#### What is being asked
Repeat, word for word, all the data that follows, and exclude the pictures.

━━━━━ Information ━━━━━

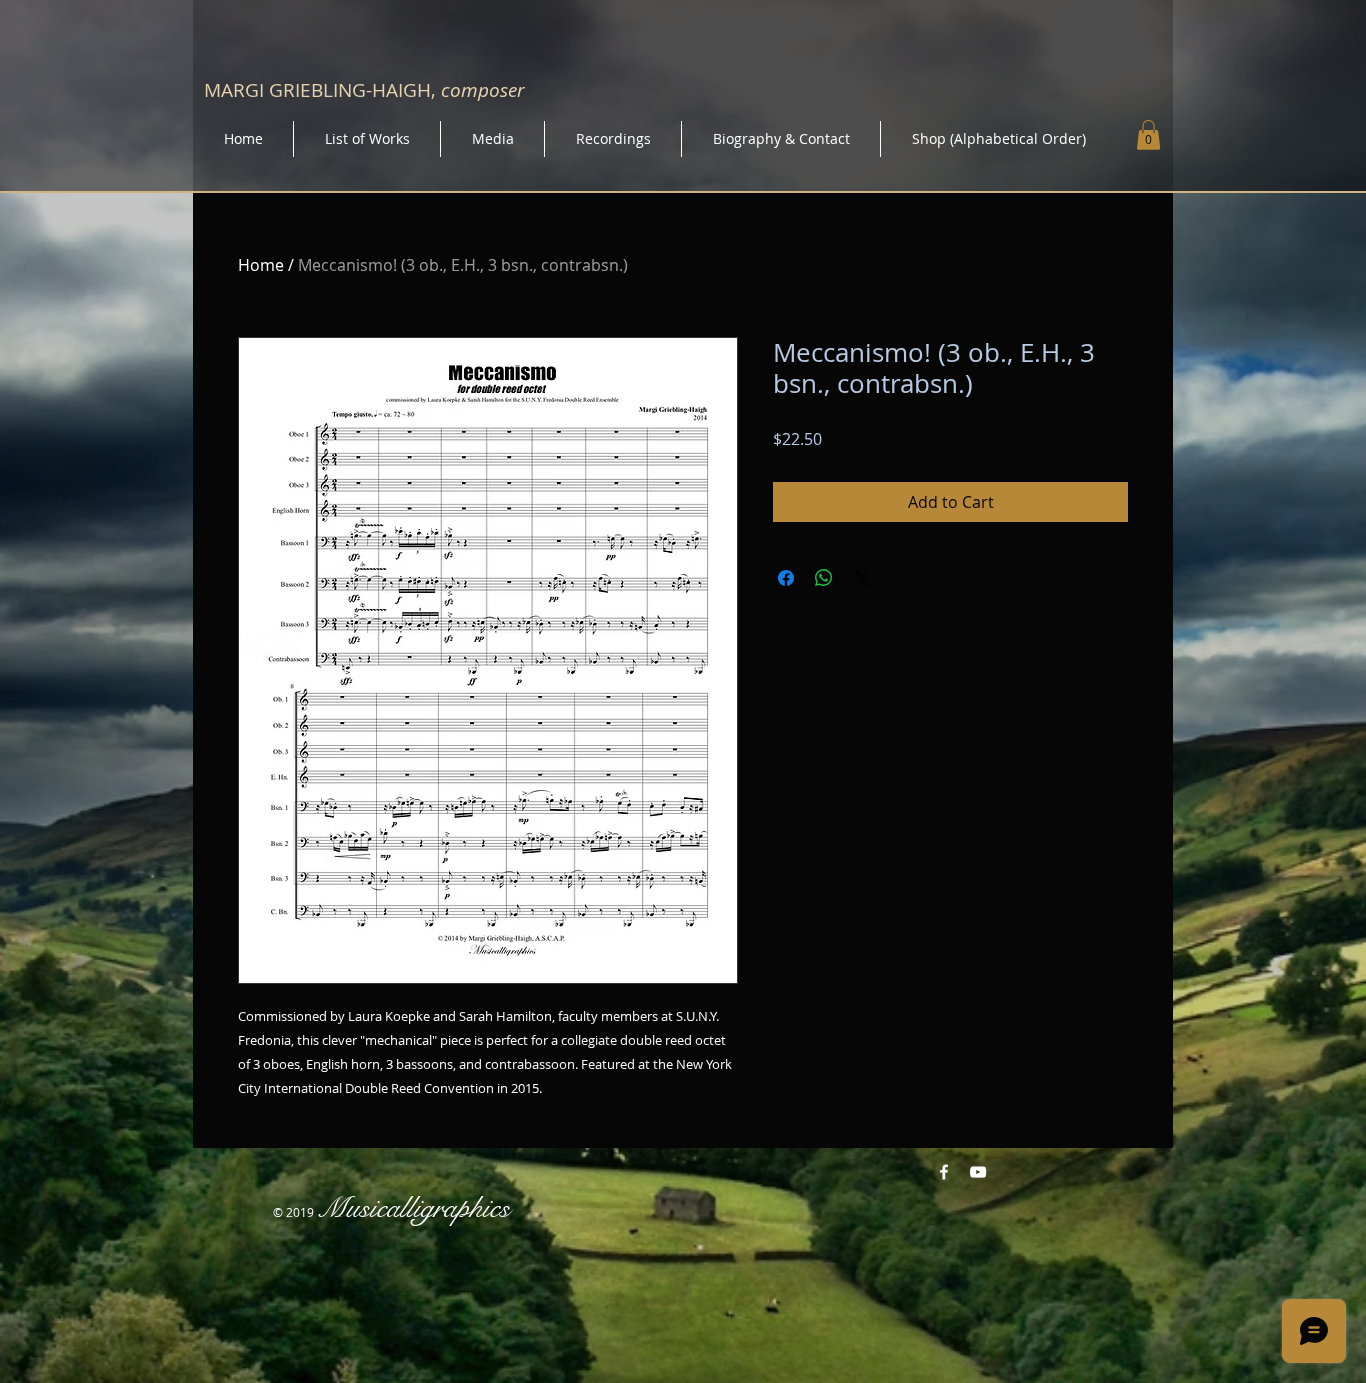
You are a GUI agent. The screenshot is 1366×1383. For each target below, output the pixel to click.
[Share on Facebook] (786, 578)
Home (261, 265)
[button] (1148, 135)
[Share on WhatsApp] (824, 578)
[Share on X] (862, 578)
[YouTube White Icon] (978, 1172)
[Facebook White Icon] (944, 1172)
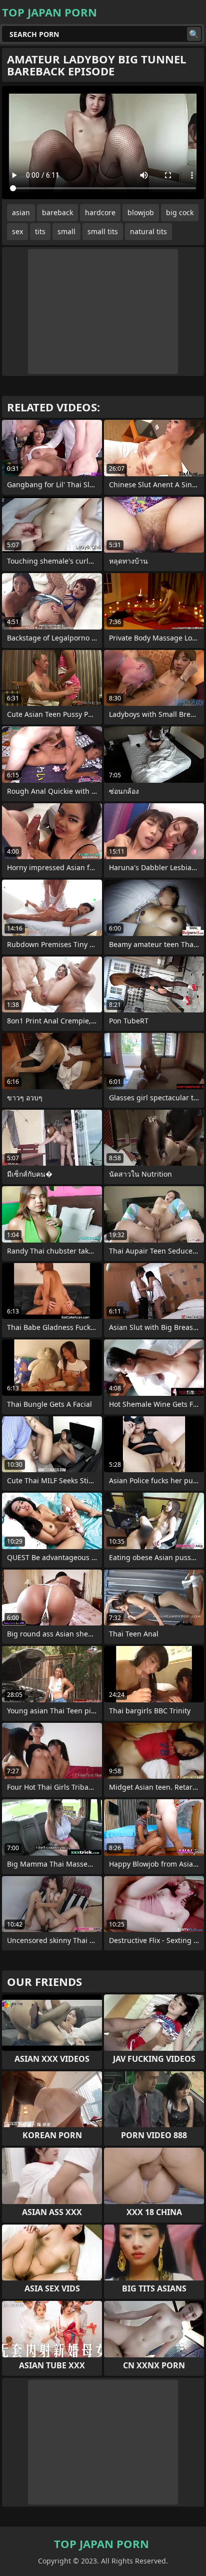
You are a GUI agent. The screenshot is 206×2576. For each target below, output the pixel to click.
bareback (57, 212)
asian (21, 212)
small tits (103, 231)
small (67, 231)
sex (17, 231)
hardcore (100, 212)
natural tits (148, 231)
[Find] (194, 34)
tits (40, 231)
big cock (180, 212)
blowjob (141, 212)
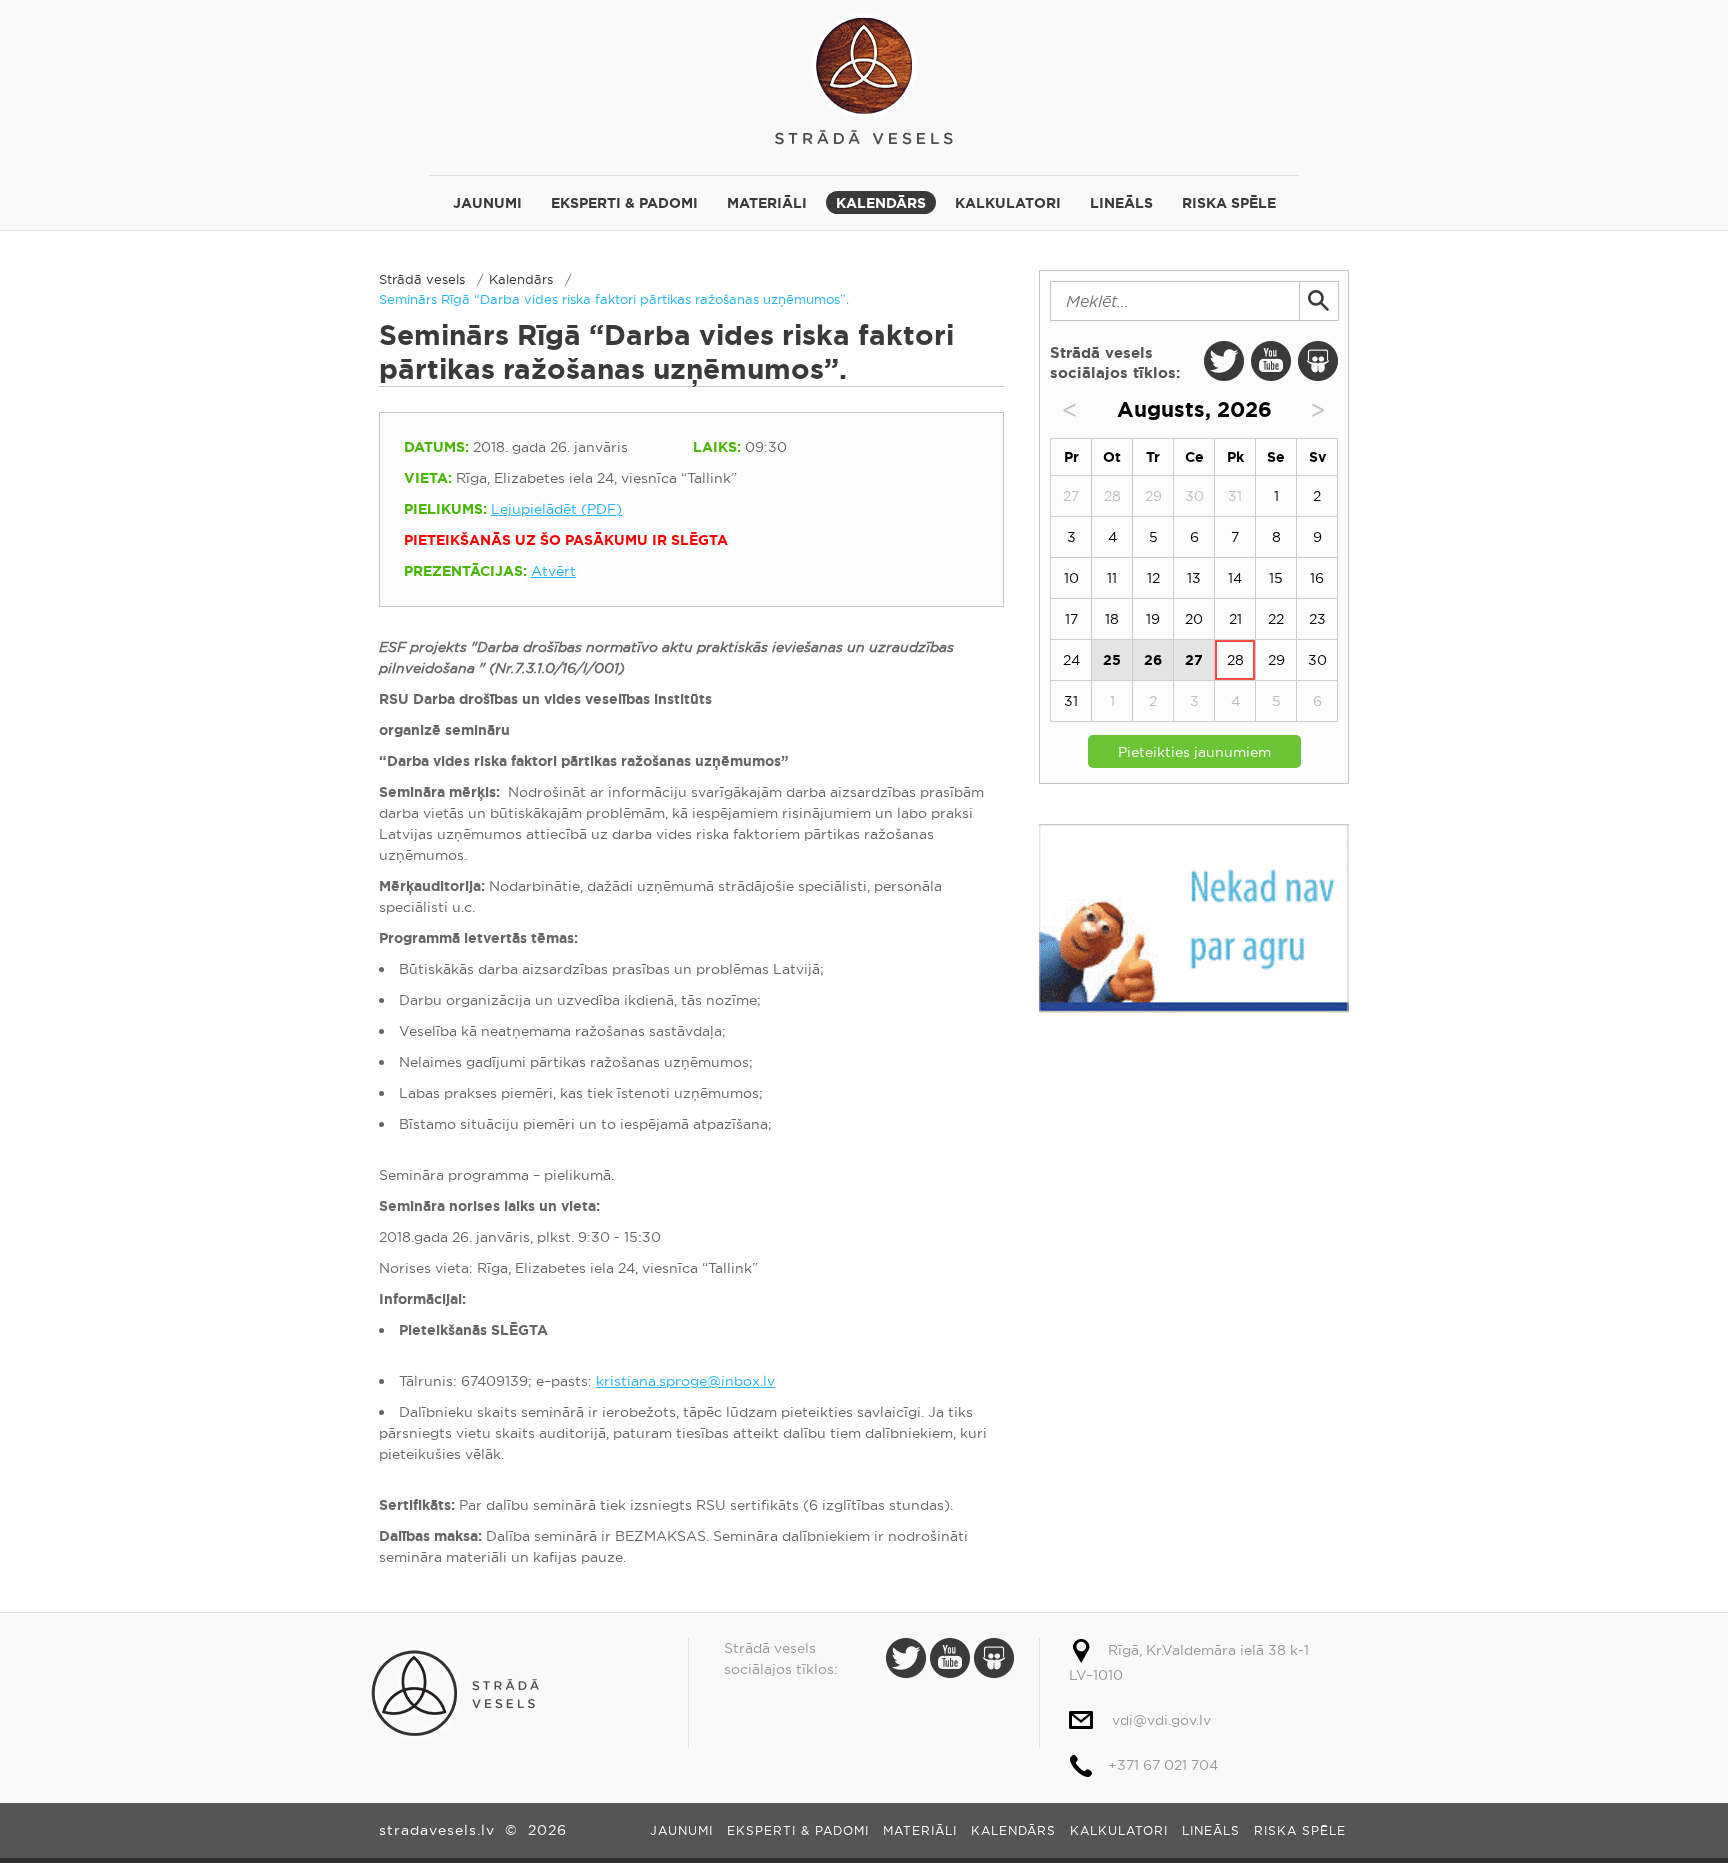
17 (1071, 619)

━━━━━

#### The answer
You are a GUI agent. The screenshot is 1366×1383. For each target below, output the pixel to click.
[Share on Facebook] (786, 578)
Home (261, 265)
[button] (1148, 135)
[Share on WhatsApp] (824, 578)
[Share on X] (862, 578)
[YouTube White Icon] (978, 1172)
[Facebook White Icon] (944, 1172)
You are a GUI agent. The screenshot is 206×2576. For each target below, output the pixel to click.
bareback (57, 212)
asian (21, 212)
small tits (103, 231)
small (67, 231)
sex (17, 231)
hardcore (100, 212)
natural tits (148, 231)
[Find] (194, 34)
tits (40, 231)
big cock (180, 212)
blowjob (141, 212)
17 (1071, 619)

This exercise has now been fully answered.